In general, there are a few knee jerk reactions to this.  It ranges from extreme happiness, congratulations to blaming and thunderous negativity to non-chalance.  All of these are learning lessons for me and have allowed me to think more broadly and deeply about myself and the world. In fact, it really helped me question my own thinking as well as learn more about the personalities of my friends and families.  Here are some real comments that convey a range of emotions, personal values as well as the risk tolerance for various people. Note that these are first reactions, not a commentary:

  • Oh my God! It is soo cool. I always wanted to do this in my life, but never got around it. I am glad you made a decision to focus on this.
  • What!!!! You leaving your mother by herself! Do you have a heart?
  • Take a GPS with you man. It is very dangerous out there dude.
  • Two months is enough for your trip
  • It will be good to get it out of your system
  • You are crazy and depressed. Maybe one or both!
  • How are you going to make money?

What I noticed amongst most of these comments were that they were more like reactions that happened with little input from trying to understand the decision at a deeper level. One thing contributing to it, of course, is that we are all short of time and have our own issues to deal with–but another is that the reactions serve as a reflection of one’s own world view.
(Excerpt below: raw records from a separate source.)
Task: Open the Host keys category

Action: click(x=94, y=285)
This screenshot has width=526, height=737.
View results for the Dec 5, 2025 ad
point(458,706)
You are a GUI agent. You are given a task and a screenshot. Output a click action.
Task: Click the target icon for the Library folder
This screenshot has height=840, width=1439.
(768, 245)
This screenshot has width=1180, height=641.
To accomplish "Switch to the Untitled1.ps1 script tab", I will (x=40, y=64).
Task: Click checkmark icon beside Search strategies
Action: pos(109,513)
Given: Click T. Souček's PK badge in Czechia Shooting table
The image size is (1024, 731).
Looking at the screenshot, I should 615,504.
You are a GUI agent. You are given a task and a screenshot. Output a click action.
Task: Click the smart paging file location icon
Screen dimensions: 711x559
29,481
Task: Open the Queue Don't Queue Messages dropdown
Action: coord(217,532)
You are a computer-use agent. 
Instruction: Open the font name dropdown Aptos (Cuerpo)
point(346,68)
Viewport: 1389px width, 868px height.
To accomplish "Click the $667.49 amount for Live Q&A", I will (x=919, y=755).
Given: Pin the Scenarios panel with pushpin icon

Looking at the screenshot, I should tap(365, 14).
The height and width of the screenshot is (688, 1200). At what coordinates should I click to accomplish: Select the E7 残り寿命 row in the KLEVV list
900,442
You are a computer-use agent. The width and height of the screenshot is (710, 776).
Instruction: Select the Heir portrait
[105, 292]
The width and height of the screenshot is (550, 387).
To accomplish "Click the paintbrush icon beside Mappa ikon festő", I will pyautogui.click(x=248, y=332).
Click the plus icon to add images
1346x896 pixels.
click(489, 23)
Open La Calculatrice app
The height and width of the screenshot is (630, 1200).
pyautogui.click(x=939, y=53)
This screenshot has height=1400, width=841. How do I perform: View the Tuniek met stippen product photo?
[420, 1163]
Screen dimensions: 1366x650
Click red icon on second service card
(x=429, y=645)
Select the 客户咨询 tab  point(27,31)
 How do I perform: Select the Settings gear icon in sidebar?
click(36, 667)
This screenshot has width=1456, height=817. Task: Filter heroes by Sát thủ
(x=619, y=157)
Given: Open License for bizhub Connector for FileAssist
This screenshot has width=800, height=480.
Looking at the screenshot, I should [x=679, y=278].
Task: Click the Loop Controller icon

For example, some people made ‘assumptions’ about my values, my state of mind, even my reasoning without collecting the ‘facts’ and immediately super-imposed their fears, excitement or own values on it to form a reaction. Very few people took the time to get to the core of things. Even if they did not necessarily agree with me, they facilitated a very healthy discussion and gave me insights into my own thinking. After all, there are no right or wrong answers–although it is critical to understand how convicted a person is and how thought-through the decision is.

I don’t dislike the people who talk negative or don’t agree with me, neither do I fall in love with people who support me. What I do appreciate is a demonstrated capability to absorb raw information, treat in a non-judgmental way, ability to understand opposing views with careful calibration before framing and mixing it with one’s own views, biases and conditionings. For most people, it was a click-whirr reaction as Dr. Robert B. Cialdini, Ph.D. describes it.

This is important to notice in all of us because this is how we make our life decisions everyday. So one thing to learn from and notice from ‘what you felt’ about the decision is to consider on how you yourself function what what hopes and fears shape all of your decisions.